WHAT IS REQUIRED: Even where a line looks wrong, copy it exactly and include every entry.

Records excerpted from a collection
--------------------------------------------------
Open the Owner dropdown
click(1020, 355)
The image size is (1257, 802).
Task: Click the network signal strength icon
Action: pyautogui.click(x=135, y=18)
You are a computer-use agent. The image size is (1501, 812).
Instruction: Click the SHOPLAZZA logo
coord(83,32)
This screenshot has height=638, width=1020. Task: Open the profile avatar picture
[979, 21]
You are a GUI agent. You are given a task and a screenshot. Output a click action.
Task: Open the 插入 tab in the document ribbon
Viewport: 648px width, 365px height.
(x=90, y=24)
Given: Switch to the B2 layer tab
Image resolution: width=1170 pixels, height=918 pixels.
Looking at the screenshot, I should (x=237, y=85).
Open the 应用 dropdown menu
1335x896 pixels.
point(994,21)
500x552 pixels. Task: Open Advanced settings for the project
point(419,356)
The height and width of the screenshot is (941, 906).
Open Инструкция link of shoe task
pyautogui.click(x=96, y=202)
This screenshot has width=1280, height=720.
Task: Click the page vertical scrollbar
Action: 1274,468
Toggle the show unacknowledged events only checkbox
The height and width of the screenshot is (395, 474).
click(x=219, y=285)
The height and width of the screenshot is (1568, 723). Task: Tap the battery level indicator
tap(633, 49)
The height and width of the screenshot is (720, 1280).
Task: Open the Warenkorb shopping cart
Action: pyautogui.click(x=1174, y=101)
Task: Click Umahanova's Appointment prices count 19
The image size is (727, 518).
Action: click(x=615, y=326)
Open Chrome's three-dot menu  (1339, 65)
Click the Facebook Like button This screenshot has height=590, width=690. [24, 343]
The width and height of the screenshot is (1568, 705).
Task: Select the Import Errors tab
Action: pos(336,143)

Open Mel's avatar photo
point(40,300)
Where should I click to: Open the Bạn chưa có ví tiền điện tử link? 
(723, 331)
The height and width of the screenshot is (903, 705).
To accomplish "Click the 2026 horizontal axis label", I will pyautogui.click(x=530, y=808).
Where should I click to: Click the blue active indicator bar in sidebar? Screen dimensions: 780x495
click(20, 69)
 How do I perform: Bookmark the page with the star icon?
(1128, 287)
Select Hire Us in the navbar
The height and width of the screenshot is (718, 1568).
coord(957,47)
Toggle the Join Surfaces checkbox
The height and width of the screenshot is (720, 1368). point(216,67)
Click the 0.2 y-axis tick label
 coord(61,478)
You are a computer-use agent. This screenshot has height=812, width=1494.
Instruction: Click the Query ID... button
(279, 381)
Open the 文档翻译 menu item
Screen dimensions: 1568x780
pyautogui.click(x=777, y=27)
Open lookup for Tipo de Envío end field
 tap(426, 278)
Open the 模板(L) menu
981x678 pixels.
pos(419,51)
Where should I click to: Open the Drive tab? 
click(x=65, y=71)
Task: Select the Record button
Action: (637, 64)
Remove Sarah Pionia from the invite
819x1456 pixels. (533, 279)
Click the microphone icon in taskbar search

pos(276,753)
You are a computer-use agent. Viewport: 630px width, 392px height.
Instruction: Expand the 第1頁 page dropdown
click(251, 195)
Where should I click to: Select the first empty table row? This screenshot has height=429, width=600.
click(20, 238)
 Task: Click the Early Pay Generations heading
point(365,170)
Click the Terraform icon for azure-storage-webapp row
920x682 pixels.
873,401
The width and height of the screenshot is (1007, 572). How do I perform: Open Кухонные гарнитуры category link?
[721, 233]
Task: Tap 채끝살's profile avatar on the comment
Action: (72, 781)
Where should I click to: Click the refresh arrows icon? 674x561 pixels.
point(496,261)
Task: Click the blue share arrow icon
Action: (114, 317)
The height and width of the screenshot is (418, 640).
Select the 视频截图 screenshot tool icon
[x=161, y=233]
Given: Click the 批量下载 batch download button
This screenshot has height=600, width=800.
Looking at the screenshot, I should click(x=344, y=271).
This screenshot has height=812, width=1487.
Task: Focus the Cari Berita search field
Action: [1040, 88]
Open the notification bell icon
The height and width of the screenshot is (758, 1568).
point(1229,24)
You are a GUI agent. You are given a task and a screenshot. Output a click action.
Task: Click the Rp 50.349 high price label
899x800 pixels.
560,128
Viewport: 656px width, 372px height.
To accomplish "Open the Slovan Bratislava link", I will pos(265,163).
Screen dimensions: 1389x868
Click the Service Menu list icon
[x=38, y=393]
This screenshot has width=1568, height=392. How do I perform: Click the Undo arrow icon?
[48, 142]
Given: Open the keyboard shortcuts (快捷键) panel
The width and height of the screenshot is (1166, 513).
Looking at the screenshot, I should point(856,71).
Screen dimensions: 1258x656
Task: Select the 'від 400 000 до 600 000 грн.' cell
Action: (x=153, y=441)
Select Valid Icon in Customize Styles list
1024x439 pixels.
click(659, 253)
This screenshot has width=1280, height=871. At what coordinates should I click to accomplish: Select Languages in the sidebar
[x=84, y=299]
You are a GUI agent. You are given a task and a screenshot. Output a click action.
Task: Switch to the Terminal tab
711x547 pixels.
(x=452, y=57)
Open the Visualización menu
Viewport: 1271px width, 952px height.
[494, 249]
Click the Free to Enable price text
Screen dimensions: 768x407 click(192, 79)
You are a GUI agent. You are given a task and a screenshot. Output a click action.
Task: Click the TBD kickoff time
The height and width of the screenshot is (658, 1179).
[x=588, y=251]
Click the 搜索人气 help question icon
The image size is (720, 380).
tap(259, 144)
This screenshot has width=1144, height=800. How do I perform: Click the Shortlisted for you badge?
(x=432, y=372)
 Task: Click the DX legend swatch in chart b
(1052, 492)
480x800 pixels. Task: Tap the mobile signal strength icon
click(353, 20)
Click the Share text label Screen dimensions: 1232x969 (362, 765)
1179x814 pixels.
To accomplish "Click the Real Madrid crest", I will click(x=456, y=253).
--------------------------------------------------
SOLUTION TO THE EXERCISE:
Open the Owner dropdown
click(1020, 355)
The image size is (1257, 802).
Task: Click the network signal strength icon
Action: pyautogui.click(x=135, y=18)
You are a computer-use agent. The image size is (1501, 812).
Instruction: Click the SHOPLAZZA logo
coord(83,32)
This screenshot has height=638, width=1020. Task: Open the profile avatar picture
[979, 21]
You are a GUI agent. You are given a task and a screenshot. Output a click action.
Task: Open the 插入 tab in the document ribbon
Viewport: 648px width, 365px height.
(x=90, y=24)
Given: Switch to the B2 layer tab
Image resolution: width=1170 pixels, height=918 pixels.
Looking at the screenshot, I should (x=237, y=85).
Open the 应用 dropdown menu
1335x896 pixels.
point(994,21)
500x552 pixels. Task: Open Advanced settings for the project
point(419,356)
The height and width of the screenshot is (941, 906).
Open Инструкция link of shoe task
pyautogui.click(x=96, y=202)
This screenshot has width=1280, height=720.
Task: Click the page vertical scrollbar
Action: 1274,468
Toggle the show unacknowledged events only checkbox
The height and width of the screenshot is (395, 474).
click(x=219, y=285)
The height and width of the screenshot is (1568, 723). Task: Tap the battery level indicator
tap(633, 49)
The height and width of the screenshot is (720, 1280).
Task: Open the Warenkorb shopping cart
Action: pyautogui.click(x=1174, y=101)
Task: Click Umahanova's Appointment prices count 19
The image size is (727, 518).
Action: click(x=615, y=326)
Open Chrome's three-dot menu  (1339, 65)
Click the Facebook Like button This screenshot has height=590, width=690. [24, 343]
The width and height of the screenshot is (1568, 705).
Task: Select the Import Errors tab
Action: pos(336,143)

Open Mel's avatar photo
point(40,300)
Where should I click to: Open the Bạn chưa có ví tiền điện tử link? 
(723, 331)
The height and width of the screenshot is (903, 705).
To accomplish "Click the 2026 horizontal axis label", I will pyautogui.click(x=530, y=808).
Where should I click to: Click the blue active indicator bar in sidebar? Screen dimensions: 780x495
click(20, 69)
 How do I perform: Bookmark the page with the star icon?
(1128, 287)
Select Hire Us in the navbar
The height and width of the screenshot is (718, 1568).
coord(957,47)
Toggle the Join Surfaces checkbox
The height and width of the screenshot is (720, 1368). point(216,67)
Click the 0.2 y-axis tick label
 coord(61,478)
You are a computer-use agent. This screenshot has height=812, width=1494.
Instruction: Click the Query ID... button
(279, 381)
Open the 文档翻译 menu item
Screen dimensions: 1568x780
pyautogui.click(x=777, y=27)
Open lookup for Tipo de Envío end field
 tap(426, 278)
Open the 模板(L) menu
981x678 pixels.
pos(419,51)
Where should I click to: Open the Drive tab? 
click(x=65, y=71)
Task: Select the Record button
Action: (637, 64)
Remove Sarah Pionia from the invite
819x1456 pixels. (533, 279)
Click the microphone icon in taskbar search

pos(276,753)
You are a computer-use agent. Viewport: 630px width, 392px height.
Instruction: Expand the 第1頁 page dropdown
click(251, 195)
Where should I click to: Select the first empty table row? This screenshot has height=429, width=600.
click(20, 238)
 Task: Click the Early Pay Generations heading
point(365,170)
Click the Terraform icon for azure-storage-webapp row
920x682 pixels.
873,401
The width and height of the screenshot is (1007, 572). How do I perform: Open Кухонные гарнитуры category link?
[721, 233]
Task: Tap 채끝살's profile avatar on the comment
Action: (72, 781)
Where should I click to: Click the refresh arrows icon? 674x561 pixels.
point(496,261)
Task: Click the blue share arrow icon
Action: (114, 317)
The height and width of the screenshot is (418, 640).
Select the 视频截图 screenshot tool icon
[x=161, y=233]
Given: Click the 批量下载 batch download button
This screenshot has height=600, width=800.
Looking at the screenshot, I should click(x=344, y=271).
This screenshot has height=812, width=1487.
Task: Focus the Cari Berita search field
Action: [1040, 88]
Open the notification bell icon
The height and width of the screenshot is (758, 1568).
point(1229,24)
You are a GUI agent. You are given a task and a screenshot. Output a click action.
Task: Click the Rp 50.349 high price label
899x800 pixels.
560,128
Viewport: 656px width, 372px height.
To accomplish "Open the Slovan Bratislava link", I will pos(265,163).
Screen dimensions: 1389x868
Click the Service Menu list icon
[x=38, y=393]
This screenshot has width=1568, height=392. How do I perform: Click the Undo arrow icon?
[48, 142]
Given: Open the keyboard shortcuts (快捷键) panel
The width and height of the screenshot is (1166, 513).
Looking at the screenshot, I should point(856,71).
Screen dimensions: 1258x656
Task: Select the 'від 400 000 до 600 000 грн.' cell
Action: (x=153, y=441)
Select Valid Icon in Customize Styles list
1024x439 pixels.
click(659, 253)
This screenshot has width=1280, height=871. At what coordinates should I click to accomplish: Select Languages in the sidebar
[x=84, y=299]
You are a GUI agent. You are given a task and a screenshot. Output a click action.
Task: Switch to the Terminal tab
711x547 pixels.
(x=452, y=57)
Open the Visualización menu
Viewport: 1271px width, 952px height.
[494, 249]
Click the Free to Enable price text
Screen dimensions: 768x407 click(192, 79)
You are a GUI agent. You are given a task and a screenshot. Output a click action.
Task: Click the TBD kickoff time
The height and width of the screenshot is (658, 1179).
[x=588, y=251]
Click the 搜索人气 help question icon
The image size is (720, 380).
tap(259, 144)
This screenshot has width=1144, height=800. How do I perform: Click the Shortlisted for you badge?
(x=432, y=372)
 Task: Click the DX legend swatch in chart b
(1052, 492)
480x800 pixels. Task: Tap the mobile signal strength icon
click(353, 20)
Click the Share text label Screen dimensions: 1232x969 (362, 765)
1179x814 pixels.
To accomplish "Click the Real Madrid crest", I will click(x=456, y=253).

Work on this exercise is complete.